**WHAT IS NEEDED**
Please report every line in the entries that contains the string "chart".

**DATASET EXTRACT**

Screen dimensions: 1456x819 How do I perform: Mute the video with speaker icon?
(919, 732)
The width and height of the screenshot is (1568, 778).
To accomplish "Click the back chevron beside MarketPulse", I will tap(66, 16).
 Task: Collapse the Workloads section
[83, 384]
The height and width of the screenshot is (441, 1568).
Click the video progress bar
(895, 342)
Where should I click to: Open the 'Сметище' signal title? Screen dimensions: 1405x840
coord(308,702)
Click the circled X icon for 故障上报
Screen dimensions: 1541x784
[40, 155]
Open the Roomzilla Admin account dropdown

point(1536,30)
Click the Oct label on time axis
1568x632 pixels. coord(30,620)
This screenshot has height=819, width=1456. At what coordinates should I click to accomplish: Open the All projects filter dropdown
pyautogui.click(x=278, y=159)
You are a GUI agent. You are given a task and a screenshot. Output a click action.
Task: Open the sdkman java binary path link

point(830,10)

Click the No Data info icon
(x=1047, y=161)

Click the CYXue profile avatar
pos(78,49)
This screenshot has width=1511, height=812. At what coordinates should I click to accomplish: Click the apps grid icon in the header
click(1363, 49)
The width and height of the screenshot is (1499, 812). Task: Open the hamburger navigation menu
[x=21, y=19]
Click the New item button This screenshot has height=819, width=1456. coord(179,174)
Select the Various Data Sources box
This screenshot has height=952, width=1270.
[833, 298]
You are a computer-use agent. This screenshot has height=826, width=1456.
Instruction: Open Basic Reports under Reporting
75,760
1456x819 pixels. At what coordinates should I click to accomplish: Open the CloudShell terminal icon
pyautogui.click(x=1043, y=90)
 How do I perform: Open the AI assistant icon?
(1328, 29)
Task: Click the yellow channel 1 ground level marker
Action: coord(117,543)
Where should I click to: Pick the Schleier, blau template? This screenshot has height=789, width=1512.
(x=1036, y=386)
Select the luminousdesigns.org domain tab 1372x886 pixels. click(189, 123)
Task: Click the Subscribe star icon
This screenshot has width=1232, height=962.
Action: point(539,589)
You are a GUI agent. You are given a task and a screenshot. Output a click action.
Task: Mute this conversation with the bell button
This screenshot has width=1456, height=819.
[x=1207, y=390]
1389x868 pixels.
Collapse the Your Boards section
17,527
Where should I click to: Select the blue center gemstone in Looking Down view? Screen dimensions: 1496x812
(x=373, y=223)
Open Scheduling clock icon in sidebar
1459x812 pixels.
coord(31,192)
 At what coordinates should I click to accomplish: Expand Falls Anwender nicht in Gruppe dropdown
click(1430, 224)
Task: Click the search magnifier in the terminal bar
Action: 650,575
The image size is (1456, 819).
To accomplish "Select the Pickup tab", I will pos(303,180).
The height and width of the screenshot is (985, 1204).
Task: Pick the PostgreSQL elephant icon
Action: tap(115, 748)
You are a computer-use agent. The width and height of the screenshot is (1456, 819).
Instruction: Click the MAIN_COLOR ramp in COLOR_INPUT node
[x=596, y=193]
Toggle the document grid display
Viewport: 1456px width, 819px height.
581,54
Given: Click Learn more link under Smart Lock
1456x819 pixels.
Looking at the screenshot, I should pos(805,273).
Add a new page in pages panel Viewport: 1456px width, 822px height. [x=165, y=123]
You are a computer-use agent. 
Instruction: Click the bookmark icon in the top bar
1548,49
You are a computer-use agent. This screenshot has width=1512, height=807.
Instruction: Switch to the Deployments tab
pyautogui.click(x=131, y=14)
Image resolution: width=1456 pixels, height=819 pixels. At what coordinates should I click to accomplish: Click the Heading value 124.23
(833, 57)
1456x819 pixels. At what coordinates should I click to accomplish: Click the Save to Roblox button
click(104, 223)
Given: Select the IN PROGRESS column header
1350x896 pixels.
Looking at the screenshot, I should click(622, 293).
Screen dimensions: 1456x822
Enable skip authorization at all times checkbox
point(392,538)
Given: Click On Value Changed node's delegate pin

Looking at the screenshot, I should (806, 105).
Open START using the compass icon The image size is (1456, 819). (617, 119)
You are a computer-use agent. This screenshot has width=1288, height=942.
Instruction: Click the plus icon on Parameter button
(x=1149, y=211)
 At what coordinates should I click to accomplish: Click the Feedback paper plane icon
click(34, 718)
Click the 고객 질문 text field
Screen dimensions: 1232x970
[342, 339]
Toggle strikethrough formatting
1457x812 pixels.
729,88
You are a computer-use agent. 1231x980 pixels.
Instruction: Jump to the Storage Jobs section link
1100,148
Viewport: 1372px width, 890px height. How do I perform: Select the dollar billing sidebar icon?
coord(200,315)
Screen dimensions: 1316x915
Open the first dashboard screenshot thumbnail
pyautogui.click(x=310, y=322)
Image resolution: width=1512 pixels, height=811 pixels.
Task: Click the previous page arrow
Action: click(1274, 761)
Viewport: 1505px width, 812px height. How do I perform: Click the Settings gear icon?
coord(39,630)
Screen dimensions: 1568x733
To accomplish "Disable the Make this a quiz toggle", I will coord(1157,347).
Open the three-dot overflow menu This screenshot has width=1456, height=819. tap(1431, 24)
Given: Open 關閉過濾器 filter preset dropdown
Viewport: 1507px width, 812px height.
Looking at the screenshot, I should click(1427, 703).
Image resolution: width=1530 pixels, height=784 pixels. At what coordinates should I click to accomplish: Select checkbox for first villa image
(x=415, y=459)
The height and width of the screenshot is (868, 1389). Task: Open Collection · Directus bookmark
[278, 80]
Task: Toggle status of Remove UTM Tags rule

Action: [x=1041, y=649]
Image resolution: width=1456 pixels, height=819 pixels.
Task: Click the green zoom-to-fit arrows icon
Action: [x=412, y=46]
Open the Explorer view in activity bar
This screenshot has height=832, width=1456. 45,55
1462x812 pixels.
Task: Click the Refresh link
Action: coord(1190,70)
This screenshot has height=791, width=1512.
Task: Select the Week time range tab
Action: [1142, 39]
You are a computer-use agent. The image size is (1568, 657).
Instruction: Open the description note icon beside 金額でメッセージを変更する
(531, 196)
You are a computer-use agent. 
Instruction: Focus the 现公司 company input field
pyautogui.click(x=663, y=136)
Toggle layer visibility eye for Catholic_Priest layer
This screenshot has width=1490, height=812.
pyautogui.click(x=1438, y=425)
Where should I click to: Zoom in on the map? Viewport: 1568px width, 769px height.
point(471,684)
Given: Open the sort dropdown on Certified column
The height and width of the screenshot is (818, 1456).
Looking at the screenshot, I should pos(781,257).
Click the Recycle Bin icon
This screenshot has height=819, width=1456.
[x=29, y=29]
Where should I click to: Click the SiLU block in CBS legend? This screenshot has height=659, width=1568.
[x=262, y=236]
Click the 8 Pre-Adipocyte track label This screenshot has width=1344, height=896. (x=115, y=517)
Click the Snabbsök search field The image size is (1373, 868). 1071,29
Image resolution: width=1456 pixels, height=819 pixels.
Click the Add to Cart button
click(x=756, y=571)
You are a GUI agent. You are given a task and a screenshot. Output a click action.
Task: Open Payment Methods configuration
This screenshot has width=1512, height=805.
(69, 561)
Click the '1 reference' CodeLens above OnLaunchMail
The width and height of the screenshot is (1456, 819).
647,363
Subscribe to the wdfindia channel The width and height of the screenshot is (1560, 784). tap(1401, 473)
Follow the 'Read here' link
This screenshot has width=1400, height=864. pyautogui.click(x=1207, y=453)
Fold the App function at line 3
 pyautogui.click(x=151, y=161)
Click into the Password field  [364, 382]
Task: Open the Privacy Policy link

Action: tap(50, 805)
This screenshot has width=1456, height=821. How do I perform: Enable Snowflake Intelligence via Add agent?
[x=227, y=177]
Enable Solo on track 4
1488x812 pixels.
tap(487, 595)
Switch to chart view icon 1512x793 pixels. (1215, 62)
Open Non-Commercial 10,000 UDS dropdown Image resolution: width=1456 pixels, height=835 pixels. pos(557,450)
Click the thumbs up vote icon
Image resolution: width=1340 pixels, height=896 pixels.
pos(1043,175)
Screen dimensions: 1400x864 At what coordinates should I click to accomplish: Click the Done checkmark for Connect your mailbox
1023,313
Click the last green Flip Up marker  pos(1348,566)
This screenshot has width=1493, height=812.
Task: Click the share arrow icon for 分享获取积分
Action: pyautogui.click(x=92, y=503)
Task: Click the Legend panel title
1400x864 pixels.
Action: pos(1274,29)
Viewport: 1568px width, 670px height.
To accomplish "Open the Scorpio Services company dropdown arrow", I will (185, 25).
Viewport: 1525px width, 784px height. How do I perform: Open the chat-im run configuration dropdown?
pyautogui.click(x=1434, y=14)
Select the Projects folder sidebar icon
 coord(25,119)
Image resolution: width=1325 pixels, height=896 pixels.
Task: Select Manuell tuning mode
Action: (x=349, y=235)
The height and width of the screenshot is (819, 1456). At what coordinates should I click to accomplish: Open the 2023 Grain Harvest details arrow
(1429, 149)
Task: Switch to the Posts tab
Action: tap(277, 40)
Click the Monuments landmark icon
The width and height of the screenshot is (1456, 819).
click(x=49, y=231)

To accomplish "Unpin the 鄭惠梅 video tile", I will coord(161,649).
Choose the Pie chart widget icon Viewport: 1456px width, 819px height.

**TASK SOLUTION**
Switch to chart view icon 1512x793 pixels. (1215, 62)
Choose the Pie chart widget icon Viewport: 1456px width, 819px height.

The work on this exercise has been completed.